Wednesday, September 16, 2009

Flash development on Linux (II)

Once you have set up your Flash / Flex development environment on your Linux box, you are ready to compile your first application.

Open Eclipse with the AXDT perspective

Create your first project. This is done under the menu item File -> new -> AXDT project.... Give a name to your project and select a directory (usually under the directory that you chose as your workspace).



After the creation of the project, you can start to add your source files. The compiler supports both kind of files: as3 (ActionScript) as well as .mxml files. We are going to compile a sample from the AXDT site.

Go to the menu and choose File -> new -> AS3 file



Choose the folder to store the source file (usually src). Optionally you can organise your code in packages. Using packages is optional but becomes more necessary as you project grows. Better being used to manage packages from the beginning. The sources will be placed in a subdirectory tree structure according to the package structure. Finally, give a name to your source file: As in many other OOP languages, the file name must be the same as the name of the class defined in such source file.

After the creation of the source file, write down (or copy + paste) the file contents. At this point, your environment should look more or less like this:



Once created and saved your source file, you can compile it. Just click on the menu item Run -> Run As -> Compile and Open a SWF File. You will see some options to configure the compiler but do not worry about such options right now. You can maintain the default values.



If everything has gone right, you will see your Flash application running on the Eclipse IDE . The swf file created will be placed on the target location (default is deploy), so you can copy such file and publish it on your website.

13 comments:

Anonymous said...

Great !! It works. Thank you.

Anonymous said...

great - works pretty good. Was unable to get a swf to show up in the native window. the compiled swf works fine when opened in firefox however. thanks!

steev said...

thanks! Great tutorial

Anonymous said...

The .swf did not run within my Eclipse container either, but everything else worked just fine :)

Rikki said...

I just added my solution to getting the SWF to display within Eclipse here http://axdt.org/wiki/GuideViewer

My steps were for Mac OSX, though I'm sure they can be adapted for Linux (and Windows). Drop me a line if you need help figuring it out.

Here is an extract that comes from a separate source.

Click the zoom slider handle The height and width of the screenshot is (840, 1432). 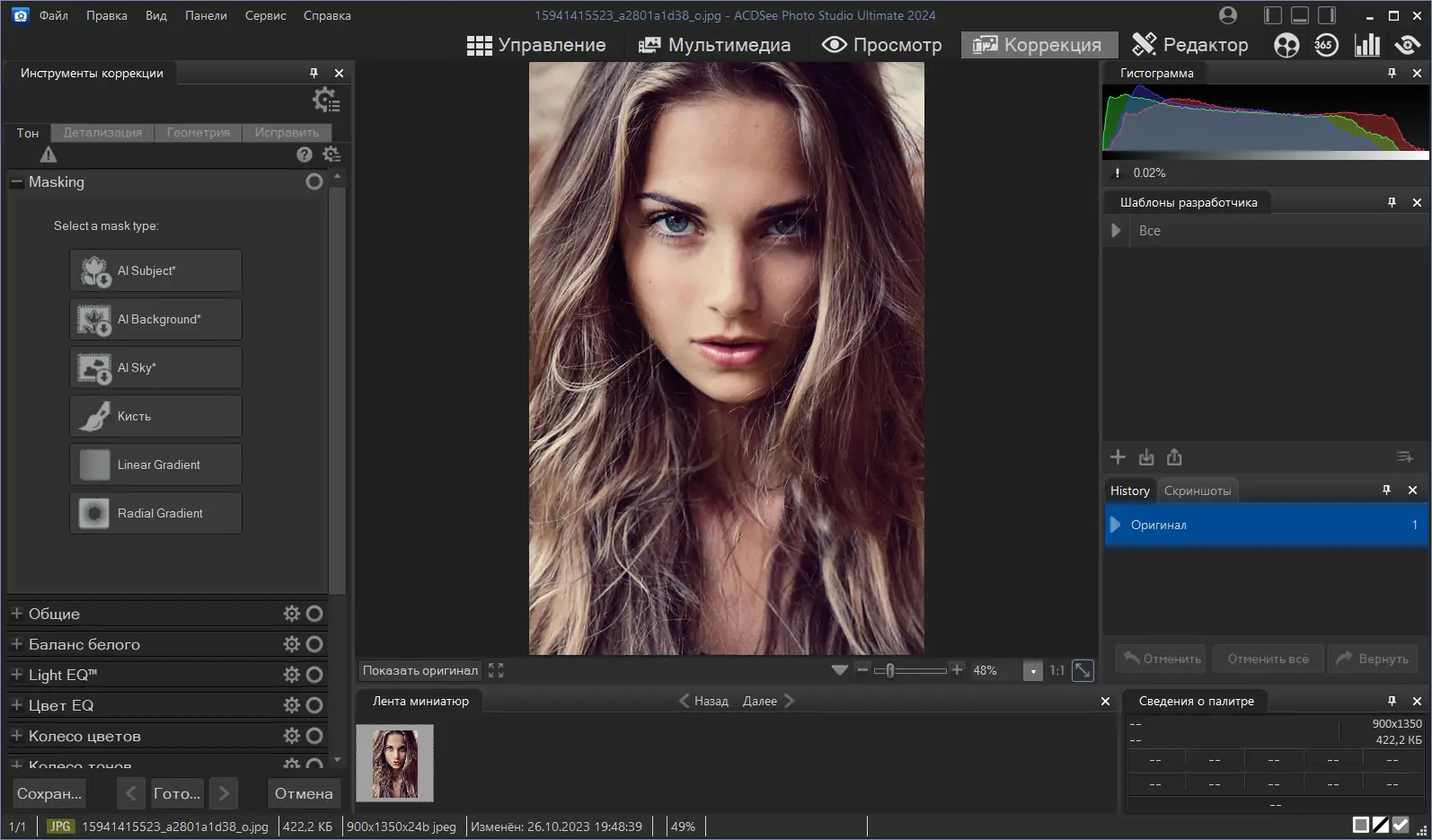click(x=889, y=670)
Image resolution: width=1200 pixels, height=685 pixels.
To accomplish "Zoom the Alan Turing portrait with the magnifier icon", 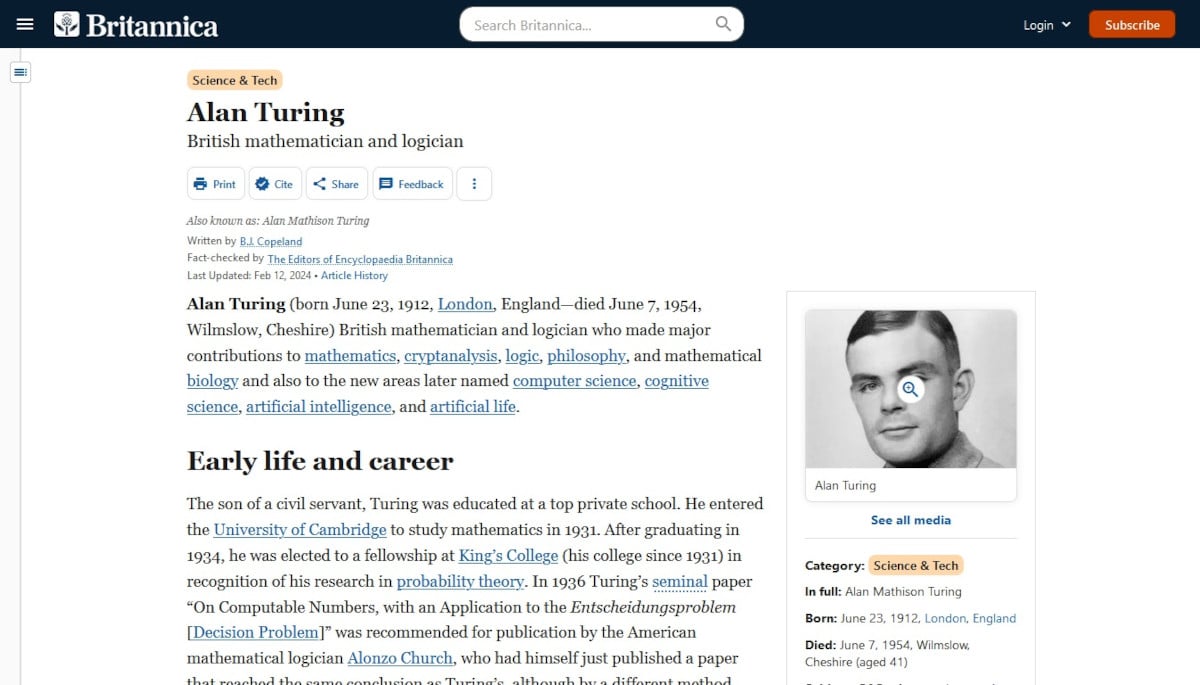I will pos(910,389).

I found the problem was that I had an old version of Mozilla XULrunner and that once I updated it, I needed to copy the Flash plugin into the appropriate XULrunner directory.

The steps are:
1. Remove all old versions of XUL runner: delete the /Library/Frameworks/XUL.framework directory (Reference)
2. Download the latest version of XULrunner from Mozilla XULrunner releases and install it (open the DMG and run the installer PKG)
3. Add the Flash player plugin to the XUL runner plugin directory. To do this:
(a) Copy Flash Player.plugin and flashplayer.xpt from /Library/Internet Plug-Ins
(b) Paste them into /Library/Frameworks/XUL.framework/Versions/X.X.X/plugins where X.X.X is the current version number (e.g. 1.9.2)
4. Restart Eclipse if necessary. Try running one of your compiled SWFs within Eclipse. It should work now!

macelee said...

For Linux, make sure xulrunner package and flash plugin are installed. Then make a symbolic link at the 'plugins' directory of your xulrunner installation - it is /usr/lib/xulrunner-1.9.1/plugins on my system. From there, do ln -s /usr/lib/flash-plugin/libflashplayer.so libflashplayer.so. Then restart eclipse and the SWFs should work within it.

Rikki said...

I found that on my Mac, once an SWF has been run within Eclipse, a portion of the left edge of the editor window gets erroneously drawn over the middle of the editor, obscuring my code! It only disappears if I restart Eclipse (and only until I run an SWF again!) :(

Has anyone else had this occur to them (on Linux or Mac)? If so, did you work out a fix?

Anonymous said...

nice tutorial!

benjamin said...

Hi there, great stuff!! I was looking forward to learn Flex, but using Windows was out of the question for me.
Do you know if it's possible to have the Components view in Design mode on Eclipse too?
And can Eclipse auto-fill or make suggestions (to some degree) like Flex Builder?

Thanks :)

josean said...

Hi Benjamin,

As far as I know, this is not possible using this kind of IDE.

Anonymous said...

Hi Rikki and MaceLee,

Could you possibly assist me with making the SWF appear in the native window? I've been scanning the net and going through the SWT docs for days to no avail, I just get a white window. I tried what you both advised, but still just a while window. Help and some tips will be appreciated.

Unknown said...

how to resolve embed path problem?

Rikki said...

Hi Anonymous,

I've long since given up on this as a method of Flash development. It was too much hard work. I tried FlashDevelop in a Windows VM for a while, but again it was prohibitive.

Now Flash seems to be out of favour, so I'm moving my efforts to HTML5, which just needs a text editor and a browser, which works on every platform!